UHC is about financial protection and equity in access to quality health services that address the most significant causes of disease and death.
A pointer to the progress Kenya is making in UHC is increased National Hospital Insurance Fund (NHIF) enrollment. In 2018, for example, NHIF membership rose by 23 per cent to 7.7 million, with most of the new members coming from the informal sector.
Kenya National Bureau of Statistics data further shows that payouts by the national insurer increased by an impressive 41.4 per cent to Sh37.2 billion last year.
What this means is that there is a Jua Kali operator or mama mboga somewhere who would have previously been forced to sell household items to get treatment but is now able to access the treatment without financial strain.
To sustain this momentum, the government is setting aside Sh47.8 billion for UHC in the 2018/19 budget—more than half of the approximately Sh90 billion allocated to healthcare. Although UHC accounts for more than 50 per cent of the entire national healthcare budget, there is still a huge gap in terms of funding.
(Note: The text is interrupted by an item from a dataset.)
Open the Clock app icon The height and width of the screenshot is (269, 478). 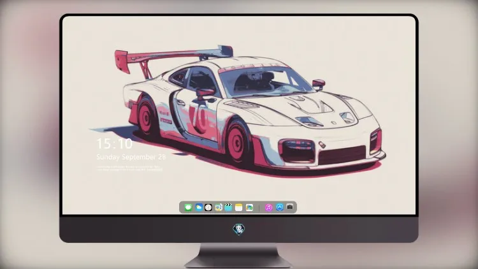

It is key to reiterate that UHC is not only about boosting insurance cover, but also ensuring access to quality services. Access, quality and financing of healthcare — the three key pillars of UHC — collectively require tremendous investment and expertise, which the public sector cannot provide alone.
Historically, this funding and technical skills gap has been bridged by donors. However, this is coming to an end. Today, due to demands for accountability as well as creeping nationalism in donor countries, donors are only willing to invest in programmes that can sustain themselves. In other words, there is a shift from aid led to enterprise-led development.
This has set the stage for the growth of social enterprises. These are basically organisations that combine their primary goal of driving positive social change with the efficiencies and profit-orientation of private sector. However, unlike fully-fledged capitalist businesses, profits generated in a social enterprise are not distributed to directors or shareholders but re-invested in scaling up solutions in order to achieve greater impact.
In Kenya, social enterprises can play a unique role in accelerating the attainment of UHC.
First, the increased public funding for UHC provides a powerful form of risk underwriting for private sector players keen on providing healthcare solutions. This is critical as very often private investors are unwilling to spend in areas where government support in the form of funding, policy and regulation is doubtful or lacking.
Second, Kenya has made considerable steps in advancing the ICT sector. In fact, ICT is currently the fastest growing sector of the economy, having grown 11.4 per cent last year. ICT is important when talking about private investment in healthcare because new technologies allow healthcare providers to scale solutions at a fraction of the cost while not compromising quality.
Third, more Kenyans are embracing entrepreneurship. Entrepreneurship is not about avoiding problems, but confronting them and getting rewarded for solving them. Fewer bigger problems exist in Kenya, and indeed Africa, than lack of access to quality and affordable healthcare.
In fact, Ministry of Health data indicates that the leading reason why Kenyans slide into poverty is medical bills.
Entrepreneurship lends itself well to solving the challenges in healthcare. The good news is that social enterprises provide room for entrepreneurs to solve problems, get rewarded, but still drive social impact. Scottish economist, Adam Smith, famously said, “It is not from the benevolence of the butcher, the brewer, or the baker that we expect our dinner, but from their regard to their own interest”.
When people are motivated to make money, they find a solution. When people are motivated to make money and transform lives, they find a lasting solution. The latter is what social enterprising is all about and why it is key in accelerating attainment of UHC in Kenya.
” When people are motivated to make money and transform lives, they find a lasting solution.